From: Matthew Nicholas
Subject: Re: cross-correlation for image registration
Date: Thu, 16 Feb 2012 12:04:25 -0500

> Quoting Carnë Draug <address@hidden>:
>> On 15 February 2012 21:15, Matt Nicholas <address@hidden> wrote:
>>> Hello list,
>>> I'm a reasonably experienced MATLAB user who is trying to move to Octave.

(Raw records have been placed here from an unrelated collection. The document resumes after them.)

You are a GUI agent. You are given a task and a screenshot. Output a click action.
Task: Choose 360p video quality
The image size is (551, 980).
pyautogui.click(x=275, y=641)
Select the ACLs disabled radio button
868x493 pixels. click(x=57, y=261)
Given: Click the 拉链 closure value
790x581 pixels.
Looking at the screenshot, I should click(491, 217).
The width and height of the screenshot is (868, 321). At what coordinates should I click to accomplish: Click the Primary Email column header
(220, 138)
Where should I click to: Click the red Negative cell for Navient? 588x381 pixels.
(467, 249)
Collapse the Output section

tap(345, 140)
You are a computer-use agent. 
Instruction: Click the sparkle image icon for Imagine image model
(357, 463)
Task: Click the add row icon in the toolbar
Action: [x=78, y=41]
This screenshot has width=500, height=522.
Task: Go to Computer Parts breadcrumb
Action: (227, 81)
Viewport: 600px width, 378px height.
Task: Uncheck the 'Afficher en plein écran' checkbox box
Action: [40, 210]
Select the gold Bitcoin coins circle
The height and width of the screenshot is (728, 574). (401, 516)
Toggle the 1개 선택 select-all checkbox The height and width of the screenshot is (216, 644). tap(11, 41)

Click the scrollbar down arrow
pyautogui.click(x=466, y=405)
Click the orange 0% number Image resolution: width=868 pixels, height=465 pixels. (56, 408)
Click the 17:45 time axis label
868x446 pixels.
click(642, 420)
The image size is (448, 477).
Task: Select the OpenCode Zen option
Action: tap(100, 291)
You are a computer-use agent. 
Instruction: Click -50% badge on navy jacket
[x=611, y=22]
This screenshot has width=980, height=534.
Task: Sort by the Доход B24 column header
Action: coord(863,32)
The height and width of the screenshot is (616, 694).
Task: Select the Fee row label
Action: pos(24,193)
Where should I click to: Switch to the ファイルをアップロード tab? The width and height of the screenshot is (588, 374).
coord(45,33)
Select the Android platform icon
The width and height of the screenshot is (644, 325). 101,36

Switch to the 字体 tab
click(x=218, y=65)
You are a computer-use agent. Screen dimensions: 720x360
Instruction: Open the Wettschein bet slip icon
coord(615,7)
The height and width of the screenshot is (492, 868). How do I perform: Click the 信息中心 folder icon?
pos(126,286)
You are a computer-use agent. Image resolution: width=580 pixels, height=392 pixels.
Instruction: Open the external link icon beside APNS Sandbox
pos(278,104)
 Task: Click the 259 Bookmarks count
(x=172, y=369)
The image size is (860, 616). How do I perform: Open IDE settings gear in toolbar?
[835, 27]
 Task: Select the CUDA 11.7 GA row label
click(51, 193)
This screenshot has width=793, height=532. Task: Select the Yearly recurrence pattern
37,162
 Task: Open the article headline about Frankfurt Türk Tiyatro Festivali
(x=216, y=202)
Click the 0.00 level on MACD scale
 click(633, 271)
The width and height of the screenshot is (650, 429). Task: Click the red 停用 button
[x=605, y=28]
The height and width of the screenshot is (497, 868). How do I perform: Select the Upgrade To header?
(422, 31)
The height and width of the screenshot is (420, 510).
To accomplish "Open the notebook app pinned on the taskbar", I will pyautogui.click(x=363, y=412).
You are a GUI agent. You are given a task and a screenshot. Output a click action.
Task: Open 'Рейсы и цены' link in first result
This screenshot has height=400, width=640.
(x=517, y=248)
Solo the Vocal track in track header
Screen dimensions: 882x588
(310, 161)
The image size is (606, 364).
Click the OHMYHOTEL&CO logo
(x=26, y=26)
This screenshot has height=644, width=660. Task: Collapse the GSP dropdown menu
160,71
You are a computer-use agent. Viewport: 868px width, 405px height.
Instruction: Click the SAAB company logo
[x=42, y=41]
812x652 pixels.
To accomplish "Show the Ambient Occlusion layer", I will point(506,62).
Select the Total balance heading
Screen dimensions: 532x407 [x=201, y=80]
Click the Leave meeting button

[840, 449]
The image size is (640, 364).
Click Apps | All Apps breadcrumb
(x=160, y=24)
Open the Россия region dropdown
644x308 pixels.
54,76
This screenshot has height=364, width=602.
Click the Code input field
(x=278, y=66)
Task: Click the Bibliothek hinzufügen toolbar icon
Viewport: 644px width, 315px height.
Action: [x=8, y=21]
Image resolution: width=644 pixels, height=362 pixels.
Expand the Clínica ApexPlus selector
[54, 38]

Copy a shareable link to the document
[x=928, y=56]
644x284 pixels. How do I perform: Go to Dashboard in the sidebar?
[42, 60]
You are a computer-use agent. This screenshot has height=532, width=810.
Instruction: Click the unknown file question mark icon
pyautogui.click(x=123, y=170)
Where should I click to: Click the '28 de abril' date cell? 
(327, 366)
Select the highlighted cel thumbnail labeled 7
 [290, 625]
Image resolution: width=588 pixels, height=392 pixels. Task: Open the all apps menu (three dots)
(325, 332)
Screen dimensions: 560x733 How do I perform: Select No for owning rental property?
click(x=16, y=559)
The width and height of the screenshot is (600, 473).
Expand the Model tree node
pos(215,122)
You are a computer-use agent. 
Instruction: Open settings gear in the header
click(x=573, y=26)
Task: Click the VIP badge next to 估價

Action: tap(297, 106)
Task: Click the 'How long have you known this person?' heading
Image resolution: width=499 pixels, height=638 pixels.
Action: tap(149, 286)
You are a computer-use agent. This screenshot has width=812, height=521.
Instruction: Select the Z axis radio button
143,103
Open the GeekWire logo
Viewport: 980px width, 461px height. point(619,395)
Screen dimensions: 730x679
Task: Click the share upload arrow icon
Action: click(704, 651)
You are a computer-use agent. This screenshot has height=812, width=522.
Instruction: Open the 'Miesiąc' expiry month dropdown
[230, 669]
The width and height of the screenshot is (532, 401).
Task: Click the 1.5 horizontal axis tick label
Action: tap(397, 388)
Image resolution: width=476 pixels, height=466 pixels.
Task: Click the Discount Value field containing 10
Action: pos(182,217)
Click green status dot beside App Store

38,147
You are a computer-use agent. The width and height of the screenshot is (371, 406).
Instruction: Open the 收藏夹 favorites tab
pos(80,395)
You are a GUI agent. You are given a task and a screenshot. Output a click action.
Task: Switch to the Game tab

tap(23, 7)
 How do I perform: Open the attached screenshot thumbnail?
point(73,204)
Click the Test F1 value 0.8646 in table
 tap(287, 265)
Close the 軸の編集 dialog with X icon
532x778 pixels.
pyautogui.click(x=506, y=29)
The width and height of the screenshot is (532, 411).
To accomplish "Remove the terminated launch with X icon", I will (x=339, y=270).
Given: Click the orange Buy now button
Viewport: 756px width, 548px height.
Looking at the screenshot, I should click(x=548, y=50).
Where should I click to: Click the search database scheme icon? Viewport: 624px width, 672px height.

>>> One task I frequently need to perform is image registration via cross
>>> correlation, which I used to do in MATLAB using the normxcorr2. Basically, I
>>> found the index of the maximum value in the correlation matrix, subtracted
>>> the width and height of the template image from these coordinates, and this
>>> gave me the shift of the template relative to the test image.  I have tried
>>> using xcorr2 in Octave with the 'coeff' flag, but the results are not what I
>>> would expect, and not very similar to normxcorr2 for the same images in
>>> MATLAB (to be honest, I am not terribly surprised, because for some reason I
>>> was never able to get this to work with xcorr2 in MATLAB either, but I
>>> simply switched to normxcorr2 years ago and forgot about it). So I am a
>>> little stuck. I've seen some previous discussion of this topic, with one
>>> user even offering to write an Octave version of normxcorr2, but it doesn't
>>> seem to have come to completion.
>>> Just to be clear, this is not a complaint that normxcorr2 is 'missing' in
>>> Octave. I am happy to change my approach if I can achieve similar results
>>> with another method. Since it's a common task, I figured I would ask for
>>> suggestions before trying to reinvent the wheel. Is there some appropriate
>>> method of normalizing the output of xcorr2 to achieve what I want? Honestly,
>>> I doubt this is a normalization issue, since the maximum value in the
>>> correlation matrix is not *located* where I would expect (regardless of its
>>> absolute magnitude). So a related question might be, does anyone know the
>>> difference between xcorr2 and normxcorr2 in MATLAB?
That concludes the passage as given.